Factmata's mission is to allow anyone to discern and verify the credibility, quality, safety and reliability of online content. We are building state-of-the-art technology to semi-automatically score and verify news and social media using a combination of an expert network platform for machine learning, and advanced natural language understanding techniques. Our team consists of top researchers in NLP and machine learning, and we are backed by the founder of Twitter, Craigslist, Zynga and Broadcast.com.
Factmata is looking for an experienced and creative data engineer to help us solve the problem of misinformation online. At Factmata, we are building systems to automatically classify the credibility, quality, safety and reliability of online information, using state-of-the-art machine learning algorithms paired with human expertise.
We’re looking for someone who will have a key role in building our core product as we bring it to market. You'll be responsible for adding new features to our data pipeline, connecting it to our machine learning systems, databases and external services. You will also be responsible for creating and maintaining our B2B APIs, to enable our clients to push and pull data from our data pipeline.
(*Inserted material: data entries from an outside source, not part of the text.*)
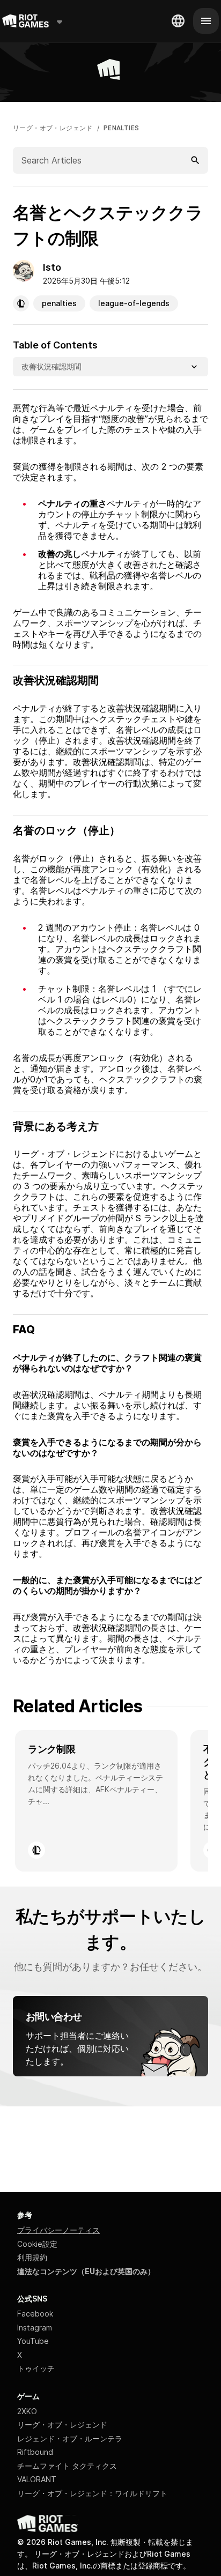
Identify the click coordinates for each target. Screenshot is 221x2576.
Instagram (34, 2327)
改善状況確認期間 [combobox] (51, 366)
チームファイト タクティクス (67, 2465)
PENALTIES (121, 128)
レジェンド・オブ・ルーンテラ (69, 2438)
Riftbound (35, 2451)
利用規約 (32, 2257)
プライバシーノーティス (58, 2229)
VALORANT (36, 2479)
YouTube (33, 2340)
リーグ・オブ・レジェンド (53, 128)
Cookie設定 (37, 2243)
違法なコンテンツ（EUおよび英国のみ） (86, 2271)
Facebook (35, 2313)
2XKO (27, 2411)
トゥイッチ (36, 2368)
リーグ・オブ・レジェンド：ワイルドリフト (92, 2493)
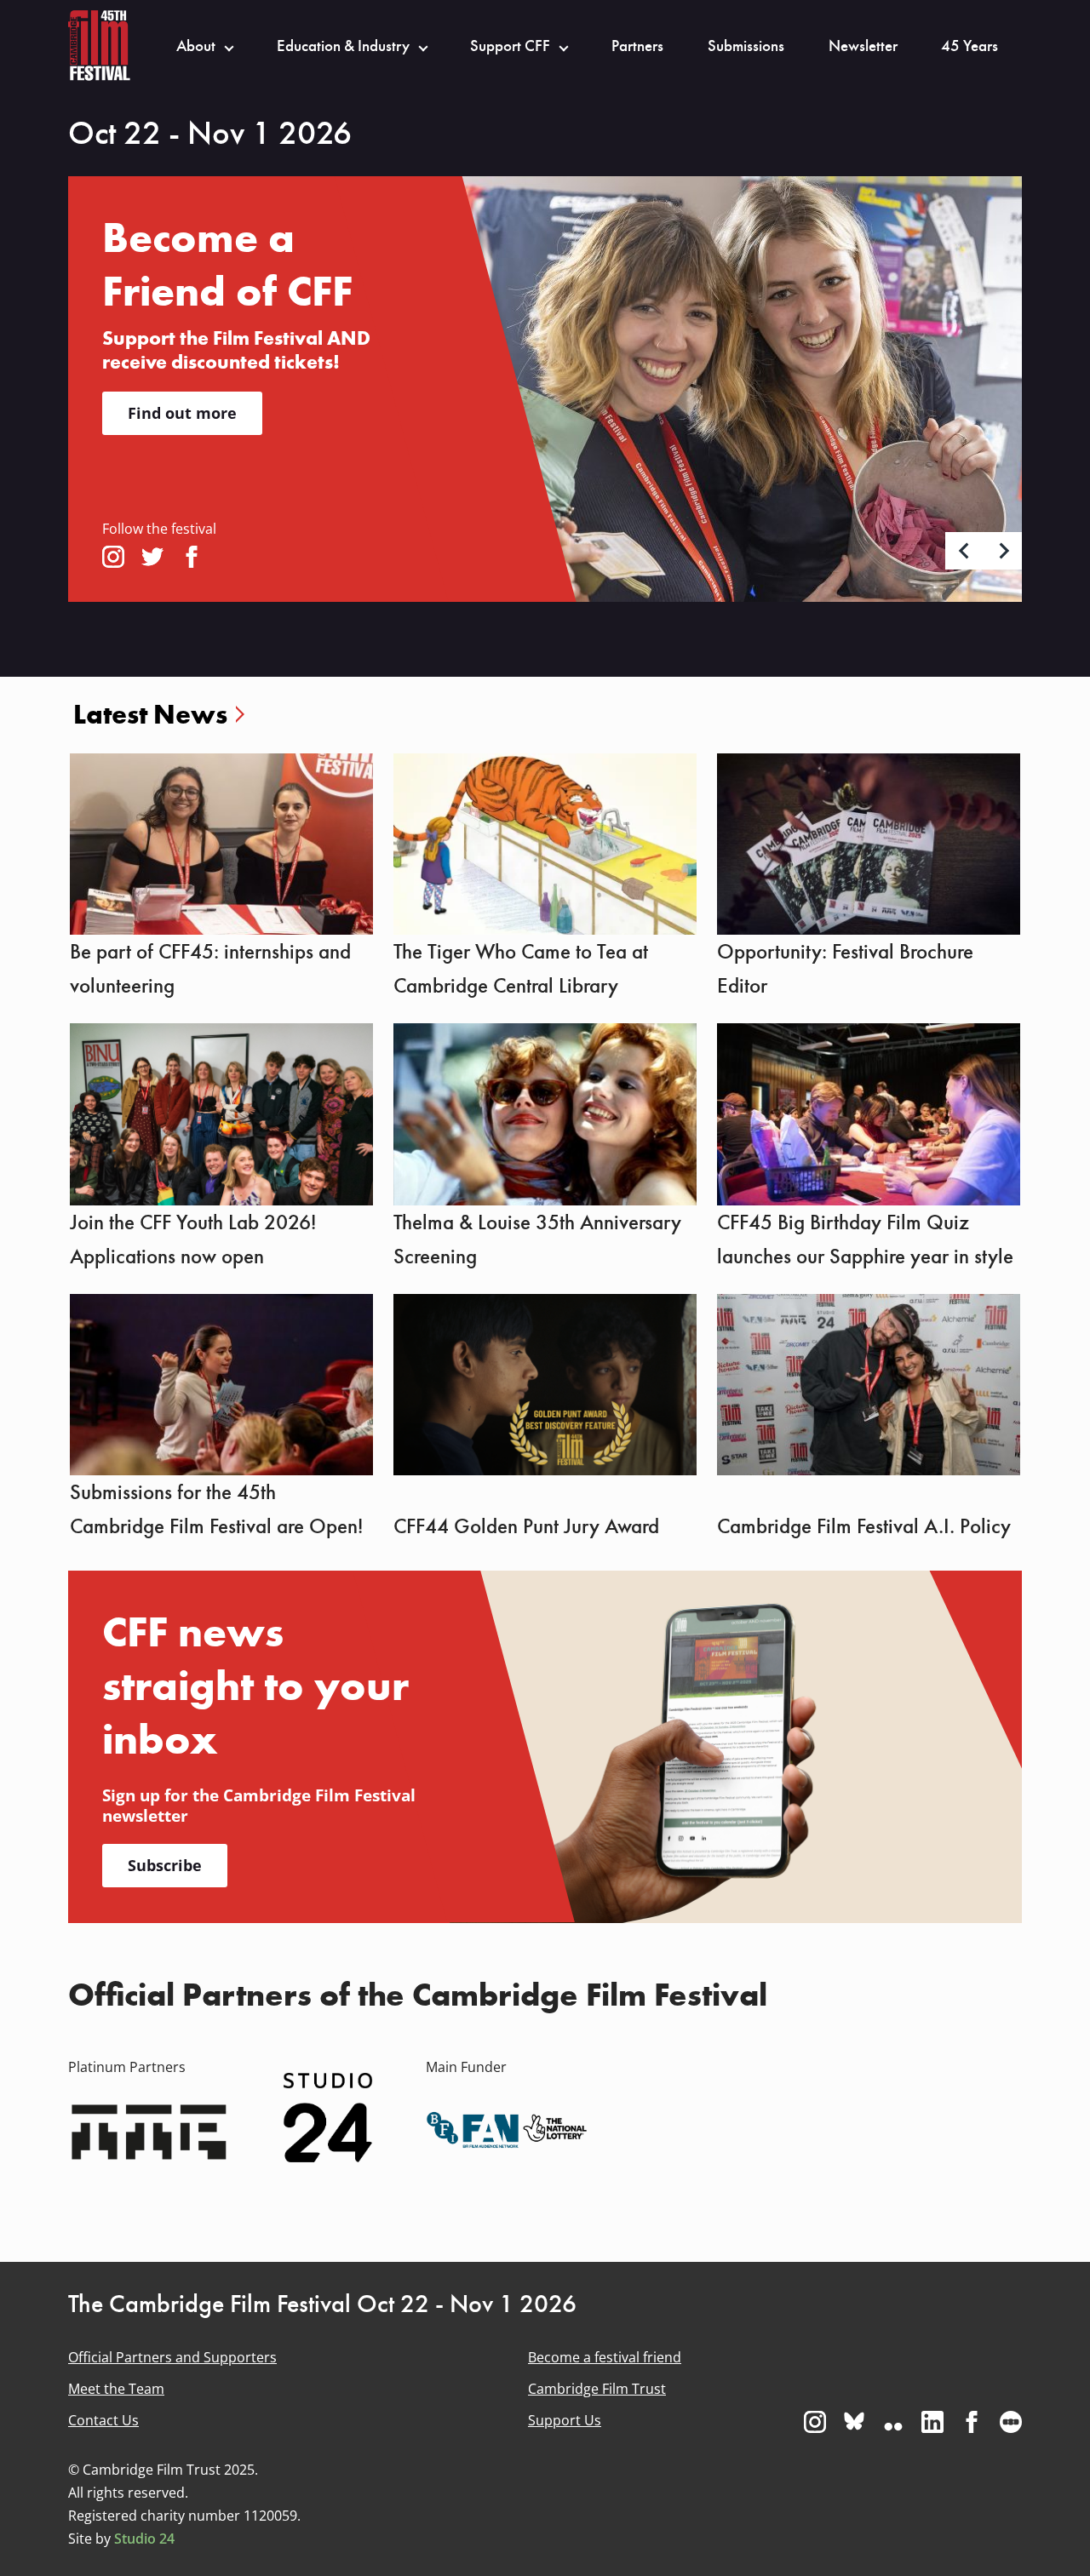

Current stack: Python 3, PostgreSQL, RabbitMQ, CircleCI, Docker, Kubernetes, AWS
What you'll be doing
- Develop data and model storage systems
- Coordinate with both the business product and user product teams to ensure high quality engineering in an agile environment
- Scale and maintain our message-based data processing pipeline
- Extend and build upon our existing B2B APIs
- Develop web scraping architecture
- Manage integrations with other platforms and products
What we're looking for
- Proactive and positive attitude with ability to own projects and take work into your own hands
- Passionate about writing clean, well tested, and maintainable code
- PostgreSQL (or MySQL) experience
- 5+ years work experience
- Extensive Python experience
- Experience with distributed systems
- Experience with Docker
- Experience developing distributed microservices in Python
Bonus points for experience with:
- Building complex data processing pipelines
- Building scalable REST APIs
- Experience with CI tools such as CircleCI
- Real time distributed systems processing
- Data pipelines that can handle >1m URLs per hour
Please note the role is based in London, and is an on-site role. You must have existing eligibility to work in the United Kingdom.